To read the news reports, one would think the world was crawling with sexist public figures. Arguably the most powerful man in the world, the American President, Barack Obama, is ‘sexist’. The Oscar host, comedian Seth MacFarlane, is ‘sexist’. Veteran American sports caster, 73-year-old Brent Musburger, is ‘sexist’. In a world that is placing increasing emphasis on political correctness, it appears no one can get away with a light remark.
Obama’s reference to his friend and attorney general Kamala Harris’ looks has been written about across the world over the last few days.
Let’s look at the remark in context. What Obama said was: “She’s brilliant and she’s dedicated, she’s tough. She also happens to be, by far, the best-looking attorney general in the country.” As the crowd tittered, he added, “It’s true. Come on.”
The ability to inject humour into a serious speech is a popular device in oratory, and we all know Obama is an excellent orator. There are few good orators who don’t throw in a provocative remark every now and again. In such a case, we should perhaps look at the intent, rather than the wording.
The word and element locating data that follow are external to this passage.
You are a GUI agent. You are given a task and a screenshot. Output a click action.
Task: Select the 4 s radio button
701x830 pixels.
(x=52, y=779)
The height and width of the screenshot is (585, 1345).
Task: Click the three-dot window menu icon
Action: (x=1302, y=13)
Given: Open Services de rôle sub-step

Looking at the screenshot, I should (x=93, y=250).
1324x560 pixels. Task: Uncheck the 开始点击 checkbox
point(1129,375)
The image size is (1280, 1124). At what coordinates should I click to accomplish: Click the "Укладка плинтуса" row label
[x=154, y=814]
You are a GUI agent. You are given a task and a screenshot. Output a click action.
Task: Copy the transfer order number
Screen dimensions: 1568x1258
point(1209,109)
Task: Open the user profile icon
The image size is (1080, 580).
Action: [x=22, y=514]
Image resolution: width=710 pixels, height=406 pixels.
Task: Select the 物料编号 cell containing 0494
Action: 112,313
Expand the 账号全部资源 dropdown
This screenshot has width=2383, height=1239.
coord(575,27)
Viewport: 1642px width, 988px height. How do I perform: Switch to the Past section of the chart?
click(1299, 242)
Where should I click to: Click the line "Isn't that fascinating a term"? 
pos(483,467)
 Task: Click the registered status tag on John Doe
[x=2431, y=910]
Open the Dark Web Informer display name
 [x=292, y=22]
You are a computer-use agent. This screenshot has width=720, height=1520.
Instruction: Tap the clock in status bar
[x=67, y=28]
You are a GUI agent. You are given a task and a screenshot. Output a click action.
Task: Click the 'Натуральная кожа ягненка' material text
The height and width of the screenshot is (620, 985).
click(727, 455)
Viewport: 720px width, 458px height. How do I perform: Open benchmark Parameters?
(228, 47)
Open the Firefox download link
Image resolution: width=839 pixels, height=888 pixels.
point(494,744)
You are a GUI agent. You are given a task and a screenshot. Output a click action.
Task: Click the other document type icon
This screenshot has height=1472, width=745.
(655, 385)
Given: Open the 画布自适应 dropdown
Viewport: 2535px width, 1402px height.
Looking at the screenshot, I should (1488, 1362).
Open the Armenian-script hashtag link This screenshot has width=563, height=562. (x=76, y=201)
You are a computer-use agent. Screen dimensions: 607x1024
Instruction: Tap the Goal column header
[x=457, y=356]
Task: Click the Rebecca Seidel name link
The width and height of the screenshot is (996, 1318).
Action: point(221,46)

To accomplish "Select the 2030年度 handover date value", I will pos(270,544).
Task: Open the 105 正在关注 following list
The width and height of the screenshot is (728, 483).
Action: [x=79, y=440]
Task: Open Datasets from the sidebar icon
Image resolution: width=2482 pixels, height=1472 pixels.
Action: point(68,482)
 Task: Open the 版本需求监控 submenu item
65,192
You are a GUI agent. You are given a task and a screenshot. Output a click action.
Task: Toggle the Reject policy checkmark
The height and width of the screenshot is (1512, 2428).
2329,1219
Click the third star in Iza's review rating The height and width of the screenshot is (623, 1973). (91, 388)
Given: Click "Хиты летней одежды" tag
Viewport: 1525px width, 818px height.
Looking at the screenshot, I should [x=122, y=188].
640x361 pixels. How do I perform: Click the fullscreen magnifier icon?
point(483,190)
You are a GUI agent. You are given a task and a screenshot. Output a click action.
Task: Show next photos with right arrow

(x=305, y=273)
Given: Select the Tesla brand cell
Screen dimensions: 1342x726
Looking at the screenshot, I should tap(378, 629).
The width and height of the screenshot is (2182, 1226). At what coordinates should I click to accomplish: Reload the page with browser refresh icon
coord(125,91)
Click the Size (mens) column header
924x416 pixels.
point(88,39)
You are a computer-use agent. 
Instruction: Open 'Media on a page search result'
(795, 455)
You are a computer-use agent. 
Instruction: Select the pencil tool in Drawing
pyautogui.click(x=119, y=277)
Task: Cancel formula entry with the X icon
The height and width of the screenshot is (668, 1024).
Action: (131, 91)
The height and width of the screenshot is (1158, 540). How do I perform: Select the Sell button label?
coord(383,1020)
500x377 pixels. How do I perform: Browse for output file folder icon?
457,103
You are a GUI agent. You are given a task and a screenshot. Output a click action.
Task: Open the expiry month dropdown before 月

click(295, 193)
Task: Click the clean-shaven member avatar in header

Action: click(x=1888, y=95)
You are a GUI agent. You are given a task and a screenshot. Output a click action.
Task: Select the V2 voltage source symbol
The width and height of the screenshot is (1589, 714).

First of all, Obama made it a point to praise Harris’ intellect, professionalism and dependability before he made a comment on her looks. Secondly, do we really believe Obama meant to disrespect her? That would be tantamount to saying that, when Obama thanks his “beautiful wife” Michelle Obama in his speeches, he means she’s simply arm candy. The remark about Harris was clearly intended in lighter vein.
The fallout of that was furore in the press and across political lines. The White House Press Secretary, Jay Carney, announced that Obama had called the attorney general to apologise for his remarks, as well as the “distraction” it had caused her. Carney added that the President did not want “in any way to diminish the attorney general's profession, accomplishments and her capabilities” and that Obama “fully recognises the challenges women continue to face in the workplace and that they should not be judged based on appearance”.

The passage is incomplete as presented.